Саша уже не дождалась ни веселого ясного дня, когда все село «кладет» капусту, ни заливистого школьного звонка — в тот год она должна была идти в первый класс, и сколько ж к этому готовилась! Немцы пришли и сюда, в село. Везде были немцы, немцы, наползшие, представлялось девочке, как бесчисленные серые муравьи, и дух ее стонал в гнетущем ощущении надвинувшегося морока. В запустелом дворе почти ничто не напоминало о прошлых крестьянских заботах, а из обычной для мужика живности дед Трофим растил лишь с неимоверным трудом приобретенного поросенка. Существо это, тощее от бескормицы, было рябой породы, так что к худобе своей казалось еще запятнанным грязью, и по масти было наречено — Рябко.
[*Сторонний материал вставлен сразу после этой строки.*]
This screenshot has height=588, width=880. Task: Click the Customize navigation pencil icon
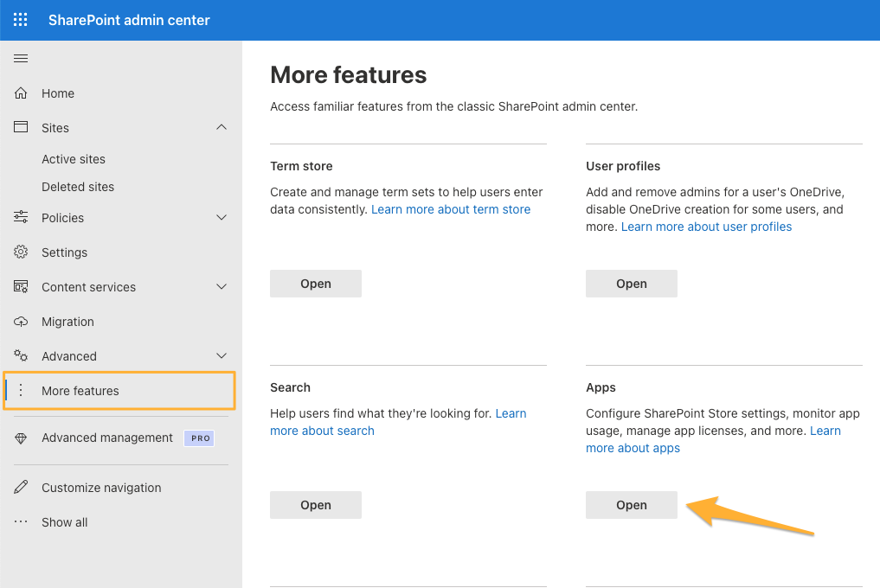[x=21, y=487]
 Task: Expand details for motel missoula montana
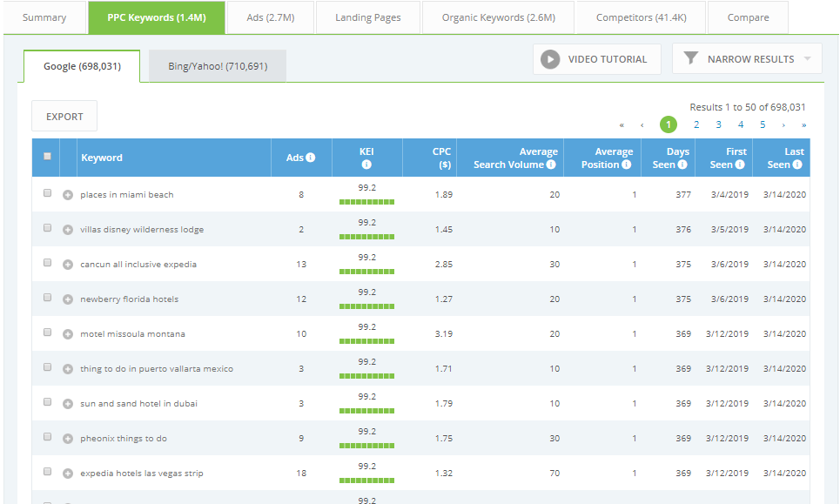tap(68, 334)
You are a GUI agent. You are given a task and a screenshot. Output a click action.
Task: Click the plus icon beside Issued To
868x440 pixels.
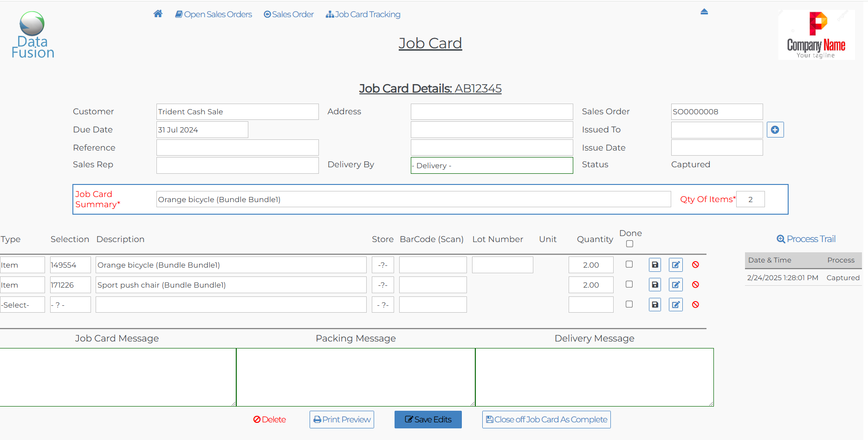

И завели-то Рябко, когда по селу пошли слухи о приближении фронта. В дальних глубинах головы дед Трофим лелеял мечту подать к столу в честь встречи желанных и жданных гостей жареного поросеночка. В небольшом хлевке и жил Рябко, жалкая тень давних дней. Да ведь у других и того не было, немцы разорили село, мертво зияли подворья.
Только немец-адъютант различил в порушенном хозяйстве деда Трофима черты былой основательности, и она каким-то образом связывалась им с засевшей в его голове мыслью. Этой мыслью он частенько делился с Сашей… Сложилось так, что только ей он и мог поверить свои совершенно чуждые ей тайны: дед Трофим со своей натурой анахорета не годился в собеседники, Пелагея, оглушенная войной и гибелью мужа, — тоже, и лишь Саша, еще державшаяся под защитительным рефлексом детства, жила «на этом свете». Не дававшая особого простора мысли жизнь в сообществе с недосягаемым сословно, к тому же глубоко погруженным в свою болезнь Герром лишила адъютанта друзей, и, как это было ни дико, в сущности, оставалась одна Саша, и он чуть ли не заигрывал с нею, располагая к общению. Он должен был выговориться перед кем-то, этого требовала артельная его натура. И вот, усадив девочку рядом с собой во дворе на завалинке, испытывая именно в эти минуты что-то отрадное душе, полненький человечек, болтая ножками и вытягивая крохотный рыбий ротик, пускался в туманную философию о каком-то высшем предназначении германской нации, которую все должны почитать и которая, в свою очередь, облагодетельствует мир.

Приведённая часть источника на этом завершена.